▶ What is needed
Go through the records below line by line and report how many lines include "with", giving the number only.

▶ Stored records
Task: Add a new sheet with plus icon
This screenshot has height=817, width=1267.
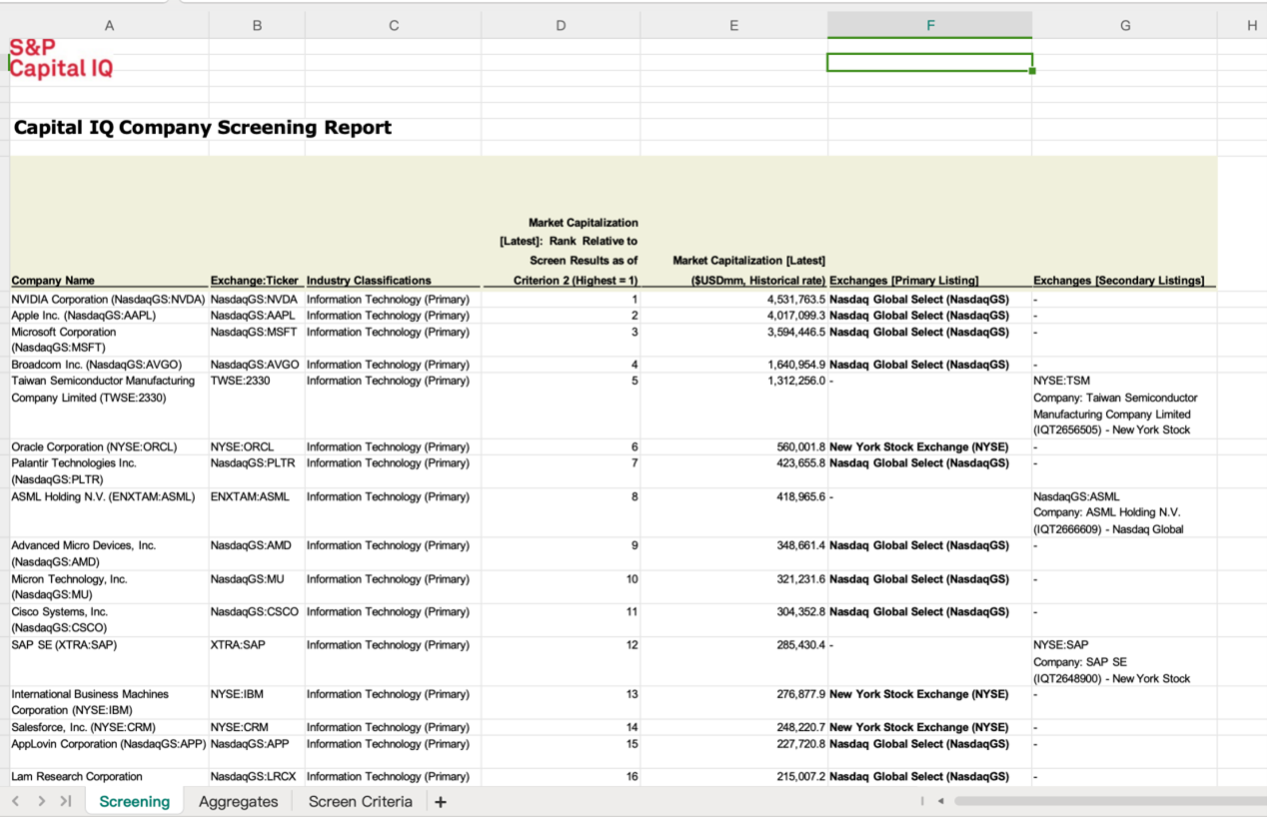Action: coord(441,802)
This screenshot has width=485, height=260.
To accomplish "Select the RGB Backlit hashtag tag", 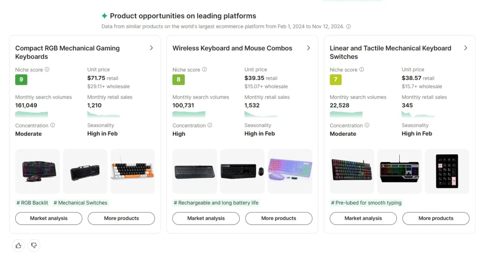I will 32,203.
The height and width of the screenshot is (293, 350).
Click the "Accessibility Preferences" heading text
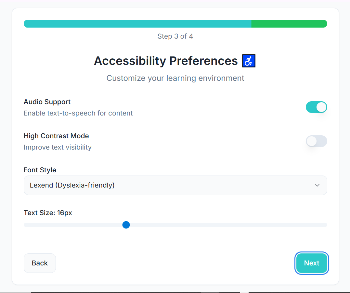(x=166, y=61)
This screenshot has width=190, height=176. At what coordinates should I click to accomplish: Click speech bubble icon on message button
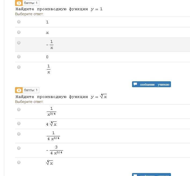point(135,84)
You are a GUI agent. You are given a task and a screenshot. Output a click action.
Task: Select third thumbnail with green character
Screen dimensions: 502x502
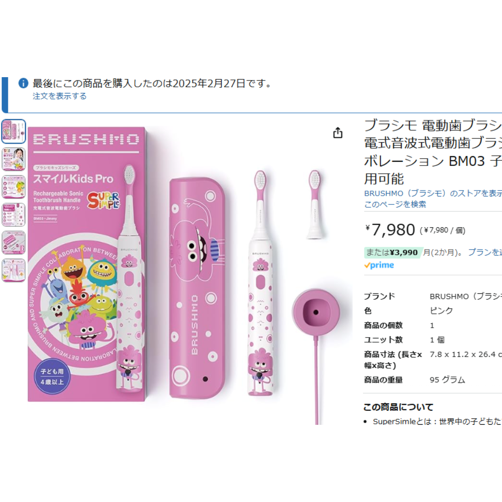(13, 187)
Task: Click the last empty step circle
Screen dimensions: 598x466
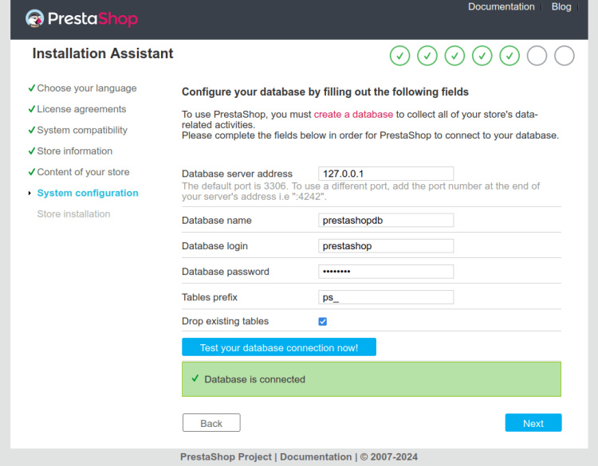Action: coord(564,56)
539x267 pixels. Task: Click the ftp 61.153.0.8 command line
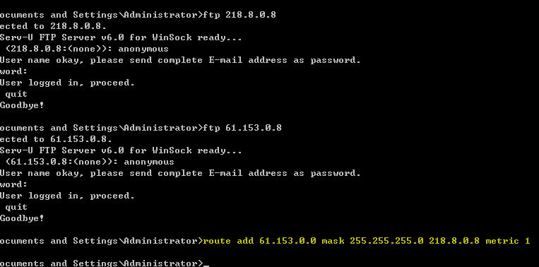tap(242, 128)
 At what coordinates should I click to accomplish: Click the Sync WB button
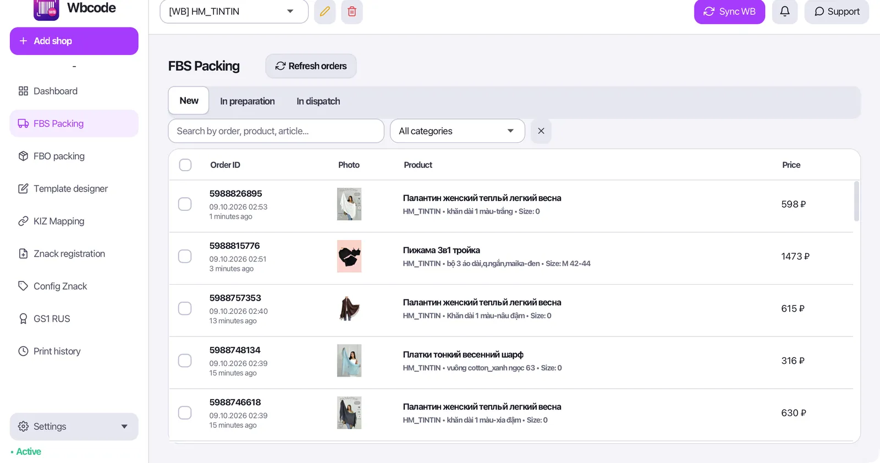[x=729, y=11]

▶ Result for this exercise
2